-- Begin RECORDS FOR THIS TASK --
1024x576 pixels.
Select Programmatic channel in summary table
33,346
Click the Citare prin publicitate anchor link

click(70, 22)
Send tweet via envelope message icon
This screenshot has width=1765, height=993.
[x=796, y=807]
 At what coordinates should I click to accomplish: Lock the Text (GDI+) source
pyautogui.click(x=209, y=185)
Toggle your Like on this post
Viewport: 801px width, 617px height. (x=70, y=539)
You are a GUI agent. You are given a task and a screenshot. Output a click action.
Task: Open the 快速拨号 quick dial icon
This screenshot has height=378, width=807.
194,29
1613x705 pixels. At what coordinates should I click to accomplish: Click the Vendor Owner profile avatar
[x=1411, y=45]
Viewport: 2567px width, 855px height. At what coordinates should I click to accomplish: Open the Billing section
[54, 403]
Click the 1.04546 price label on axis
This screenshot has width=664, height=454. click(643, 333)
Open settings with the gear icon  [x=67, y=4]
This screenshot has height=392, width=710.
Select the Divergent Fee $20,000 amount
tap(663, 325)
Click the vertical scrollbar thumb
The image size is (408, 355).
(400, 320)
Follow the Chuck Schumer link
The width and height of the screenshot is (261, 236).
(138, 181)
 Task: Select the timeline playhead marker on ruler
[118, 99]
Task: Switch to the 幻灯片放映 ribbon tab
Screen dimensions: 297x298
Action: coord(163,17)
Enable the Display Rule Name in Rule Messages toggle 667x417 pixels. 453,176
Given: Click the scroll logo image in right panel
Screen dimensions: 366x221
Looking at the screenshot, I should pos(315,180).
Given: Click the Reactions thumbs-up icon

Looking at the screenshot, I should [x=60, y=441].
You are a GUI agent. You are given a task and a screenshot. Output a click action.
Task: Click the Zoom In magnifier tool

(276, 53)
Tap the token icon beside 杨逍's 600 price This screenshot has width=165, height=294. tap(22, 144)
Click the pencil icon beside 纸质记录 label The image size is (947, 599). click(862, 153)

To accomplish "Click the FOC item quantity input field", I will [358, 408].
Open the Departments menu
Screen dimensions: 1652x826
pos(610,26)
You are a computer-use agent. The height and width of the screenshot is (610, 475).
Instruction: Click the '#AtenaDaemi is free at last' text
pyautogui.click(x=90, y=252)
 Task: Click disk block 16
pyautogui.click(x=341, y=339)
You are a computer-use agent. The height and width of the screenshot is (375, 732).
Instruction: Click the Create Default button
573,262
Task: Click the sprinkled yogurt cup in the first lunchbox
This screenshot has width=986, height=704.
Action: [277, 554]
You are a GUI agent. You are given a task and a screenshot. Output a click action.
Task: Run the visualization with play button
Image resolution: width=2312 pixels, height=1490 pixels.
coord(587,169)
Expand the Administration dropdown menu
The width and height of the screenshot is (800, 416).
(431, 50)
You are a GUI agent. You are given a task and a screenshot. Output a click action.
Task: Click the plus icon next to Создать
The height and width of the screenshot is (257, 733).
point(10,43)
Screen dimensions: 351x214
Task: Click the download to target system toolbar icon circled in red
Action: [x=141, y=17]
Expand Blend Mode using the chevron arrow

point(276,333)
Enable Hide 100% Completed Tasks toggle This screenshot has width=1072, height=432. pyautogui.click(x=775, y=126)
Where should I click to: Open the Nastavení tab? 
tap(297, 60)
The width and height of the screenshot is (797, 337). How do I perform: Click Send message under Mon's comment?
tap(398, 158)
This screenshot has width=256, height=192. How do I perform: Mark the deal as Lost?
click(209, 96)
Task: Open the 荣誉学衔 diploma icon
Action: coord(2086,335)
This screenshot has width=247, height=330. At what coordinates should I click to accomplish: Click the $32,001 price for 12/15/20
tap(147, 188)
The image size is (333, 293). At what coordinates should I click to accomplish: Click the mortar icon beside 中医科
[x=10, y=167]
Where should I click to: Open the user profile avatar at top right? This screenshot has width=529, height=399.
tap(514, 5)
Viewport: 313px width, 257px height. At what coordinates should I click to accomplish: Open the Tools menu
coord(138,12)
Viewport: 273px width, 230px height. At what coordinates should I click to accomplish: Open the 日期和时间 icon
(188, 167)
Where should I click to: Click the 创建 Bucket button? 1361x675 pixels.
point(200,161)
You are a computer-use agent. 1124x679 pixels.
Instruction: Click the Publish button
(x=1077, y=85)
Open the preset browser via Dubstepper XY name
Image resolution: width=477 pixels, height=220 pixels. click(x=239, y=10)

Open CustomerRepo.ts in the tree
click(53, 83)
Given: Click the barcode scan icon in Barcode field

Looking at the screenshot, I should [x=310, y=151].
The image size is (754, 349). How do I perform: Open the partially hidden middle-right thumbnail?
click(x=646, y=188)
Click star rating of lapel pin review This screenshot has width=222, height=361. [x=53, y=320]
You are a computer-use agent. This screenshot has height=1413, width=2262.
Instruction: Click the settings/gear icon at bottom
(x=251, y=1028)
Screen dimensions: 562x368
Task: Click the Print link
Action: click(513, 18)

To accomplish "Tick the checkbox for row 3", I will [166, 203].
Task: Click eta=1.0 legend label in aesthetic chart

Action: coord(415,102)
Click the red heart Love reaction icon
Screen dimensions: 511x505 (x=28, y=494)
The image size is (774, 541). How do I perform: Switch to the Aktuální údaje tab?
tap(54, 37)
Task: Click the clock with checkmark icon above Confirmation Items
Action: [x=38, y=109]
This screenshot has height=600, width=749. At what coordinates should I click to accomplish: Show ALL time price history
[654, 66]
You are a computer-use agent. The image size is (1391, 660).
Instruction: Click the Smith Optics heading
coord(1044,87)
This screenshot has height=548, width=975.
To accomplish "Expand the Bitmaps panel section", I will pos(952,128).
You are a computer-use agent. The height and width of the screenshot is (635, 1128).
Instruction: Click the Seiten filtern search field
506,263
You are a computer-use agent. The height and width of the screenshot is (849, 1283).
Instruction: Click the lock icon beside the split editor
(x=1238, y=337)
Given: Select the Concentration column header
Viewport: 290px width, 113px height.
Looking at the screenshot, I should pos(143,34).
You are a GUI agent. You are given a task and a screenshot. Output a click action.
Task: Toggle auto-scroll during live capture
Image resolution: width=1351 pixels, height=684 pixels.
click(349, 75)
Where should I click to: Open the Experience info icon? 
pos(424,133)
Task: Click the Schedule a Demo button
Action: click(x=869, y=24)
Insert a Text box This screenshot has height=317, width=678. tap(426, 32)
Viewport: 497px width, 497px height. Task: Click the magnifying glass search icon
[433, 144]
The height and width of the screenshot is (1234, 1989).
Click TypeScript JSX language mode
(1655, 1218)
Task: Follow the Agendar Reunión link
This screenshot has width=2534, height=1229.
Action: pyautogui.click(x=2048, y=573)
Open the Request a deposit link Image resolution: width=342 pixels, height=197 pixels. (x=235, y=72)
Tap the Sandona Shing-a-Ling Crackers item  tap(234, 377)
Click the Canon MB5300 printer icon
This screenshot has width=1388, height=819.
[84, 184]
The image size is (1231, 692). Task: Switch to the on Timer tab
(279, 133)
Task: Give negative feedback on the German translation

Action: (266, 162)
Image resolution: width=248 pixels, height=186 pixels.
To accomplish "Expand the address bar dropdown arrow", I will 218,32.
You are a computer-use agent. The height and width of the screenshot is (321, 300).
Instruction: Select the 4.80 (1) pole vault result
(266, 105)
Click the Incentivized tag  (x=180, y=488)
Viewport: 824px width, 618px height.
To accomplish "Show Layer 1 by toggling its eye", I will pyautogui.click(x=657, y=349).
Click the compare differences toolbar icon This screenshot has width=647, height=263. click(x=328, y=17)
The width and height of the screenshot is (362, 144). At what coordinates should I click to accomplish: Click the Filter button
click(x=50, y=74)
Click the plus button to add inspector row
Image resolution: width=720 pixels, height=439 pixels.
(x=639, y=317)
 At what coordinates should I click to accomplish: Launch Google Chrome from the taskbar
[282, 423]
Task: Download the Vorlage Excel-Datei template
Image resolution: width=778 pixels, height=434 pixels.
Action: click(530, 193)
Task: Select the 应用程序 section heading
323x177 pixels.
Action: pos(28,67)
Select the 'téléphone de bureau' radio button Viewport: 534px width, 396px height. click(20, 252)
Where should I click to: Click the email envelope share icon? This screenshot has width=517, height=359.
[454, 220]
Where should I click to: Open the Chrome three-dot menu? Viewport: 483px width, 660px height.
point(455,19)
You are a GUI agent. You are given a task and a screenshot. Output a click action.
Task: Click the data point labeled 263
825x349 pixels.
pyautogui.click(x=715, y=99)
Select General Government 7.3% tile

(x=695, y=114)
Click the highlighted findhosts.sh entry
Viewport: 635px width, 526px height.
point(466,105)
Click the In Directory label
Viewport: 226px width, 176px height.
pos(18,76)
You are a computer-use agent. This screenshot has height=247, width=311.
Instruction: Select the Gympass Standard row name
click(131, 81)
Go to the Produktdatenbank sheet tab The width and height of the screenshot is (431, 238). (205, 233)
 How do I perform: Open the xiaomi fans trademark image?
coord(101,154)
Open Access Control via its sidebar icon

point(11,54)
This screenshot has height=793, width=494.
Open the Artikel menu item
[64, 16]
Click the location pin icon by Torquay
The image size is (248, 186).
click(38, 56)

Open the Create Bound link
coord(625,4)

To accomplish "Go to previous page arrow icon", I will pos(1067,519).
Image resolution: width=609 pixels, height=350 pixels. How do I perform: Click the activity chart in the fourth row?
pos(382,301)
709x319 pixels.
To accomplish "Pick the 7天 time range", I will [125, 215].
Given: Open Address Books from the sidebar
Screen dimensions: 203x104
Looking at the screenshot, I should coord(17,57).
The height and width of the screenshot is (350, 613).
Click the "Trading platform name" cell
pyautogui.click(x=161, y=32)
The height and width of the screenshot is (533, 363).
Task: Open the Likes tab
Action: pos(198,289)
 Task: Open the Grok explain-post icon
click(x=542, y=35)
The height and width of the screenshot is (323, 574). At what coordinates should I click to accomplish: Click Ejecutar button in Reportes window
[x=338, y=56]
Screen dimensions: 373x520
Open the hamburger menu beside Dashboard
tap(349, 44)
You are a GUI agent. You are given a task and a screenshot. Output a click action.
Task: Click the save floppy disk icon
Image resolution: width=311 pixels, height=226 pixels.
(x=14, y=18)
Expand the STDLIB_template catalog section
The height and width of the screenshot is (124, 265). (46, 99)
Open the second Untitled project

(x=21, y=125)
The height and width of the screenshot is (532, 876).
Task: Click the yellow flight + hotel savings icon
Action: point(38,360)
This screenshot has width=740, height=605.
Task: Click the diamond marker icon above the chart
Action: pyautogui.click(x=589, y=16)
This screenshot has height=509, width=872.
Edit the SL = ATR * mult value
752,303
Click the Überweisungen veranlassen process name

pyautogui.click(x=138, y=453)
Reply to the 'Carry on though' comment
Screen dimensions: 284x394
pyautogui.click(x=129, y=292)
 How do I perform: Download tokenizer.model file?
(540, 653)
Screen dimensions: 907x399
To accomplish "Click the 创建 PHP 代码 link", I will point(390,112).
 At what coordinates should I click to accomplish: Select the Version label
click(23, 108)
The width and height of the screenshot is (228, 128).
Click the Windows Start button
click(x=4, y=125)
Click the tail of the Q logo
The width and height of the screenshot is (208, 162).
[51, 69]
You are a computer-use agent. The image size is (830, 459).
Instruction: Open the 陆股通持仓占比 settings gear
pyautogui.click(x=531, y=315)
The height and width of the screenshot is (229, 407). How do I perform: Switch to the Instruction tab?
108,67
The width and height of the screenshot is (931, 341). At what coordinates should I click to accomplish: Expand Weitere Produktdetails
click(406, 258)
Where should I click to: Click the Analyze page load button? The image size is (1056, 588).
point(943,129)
-- End RECORDS FOR THIS TASK --
■ **EXERCISE REQUIREMENTS**:
Can you reproduce the records above word for word, starting at the line containing "Open CustomerRepo.ts in the tree" and ending at the line containing "coord(1044,87)", with both of those lines included?

■ **ANSWER TO THE EXERCISE**:
Open CustomerRepo.ts in the tree
click(53, 83)
Given: Click the barcode scan icon in Barcode field

Looking at the screenshot, I should [x=310, y=151].
The image size is (754, 349). How do I perform: Open the partially hidden middle-right thumbnail?
click(x=646, y=188)
Click star rating of lapel pin review This screenshot has width=222, height=361. [x=53, y=320]
You are a computer-use agent. This screenshot has height=1413, width=2262.
Instruction: Click the settings/gear icon at bottom
(x=251, y=1028)
Screen dimensions: 562x368
Task: Click the Print link
Action: click(513, 18)

To accomplish "Tick the checkbox for row 3", I will [166, 203].
Task: Click eta=1.0 legend label in aesthetic chart

Action: coord(415,102)
Click the red heart Love reaction icon
Screen dimensions: 511x505 (x=28, y=494)
The image size is (774, 541). How do I perform: Switch to the Aktuální údaje tab?
tap(54, 37)
Task: Click the clock with checkmark icon above Confirmation Items
Action: [x=38, y=109]
This screenshot has height=600, width=749. At what coordinates should I click to accomplish: Show ALL time price history
[654, 66]
You are a computer-use agent. The image size is (1391, 660).
Instruction: Click the Smith Optics heading
coord(1044,87)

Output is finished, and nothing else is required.